Family history and referral

4.

When a woman presents with breast symptoms or has concerns about relatives with breast cancer, a first- and second-degree family history should be taken in primary care to assess risk, because this allows appropriate classification and care.

5.

Healthcare professionals should respond to women who present with concerns, but should not, in most instances, actively seek to identify women with a family history of breast cancer.

6.

Local protocols for the care of women at risk of familial breast cancer should be developed with clear referral mechanisms between primary, secondary and tertiary care, and with appropriate facilities.

Care

7.

Access to psychological support and assessment is a key part of the package of care needed for many women covered by this guideline.

8.

All women aged 40–49 years satisfying referral criteria to secondary or specialist care (at moderate or greater risk) should be offered annual mammographic surveillance.

9.

Mammographic surveillance should only be undertaken after provision of information about its potential advantages and disadvantages for the early detection of breast cancer, and where offered this should be of high quality (equivalent to NHS Breast Screening Programme standard) and audited.

10.

Genetic testing is appropriate only for a small proportion of women who are from high risk families.

11.

Risk-reducing surgery (mastectomy and/or oophorectomy) is appropriate only for a small proportion of women who are from high-risk families and should be managed by a multidisciplinary team.

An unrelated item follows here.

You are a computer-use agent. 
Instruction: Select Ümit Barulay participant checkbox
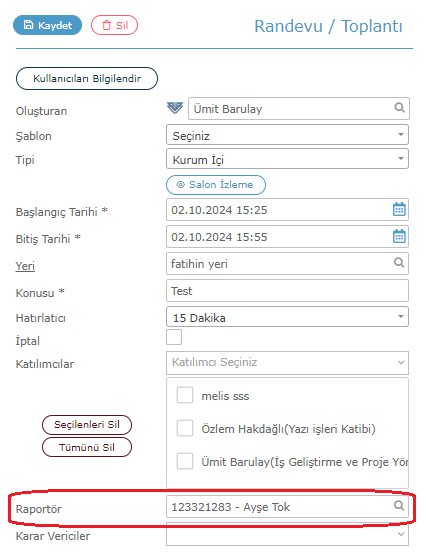[185, 461]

Important messages to share with women with concerns

Most women do not develop breast cancer, and of those who do most will not have a known family history of the disease.

For most women increasing age is the greatest risk factor.

The great majority of women with a family history of breast cancer do not fall into a high risk category and do not develop breast cancer.

The great majority of women with a relative with breast cancer are not at substantially increased risk of breast cancer themselves.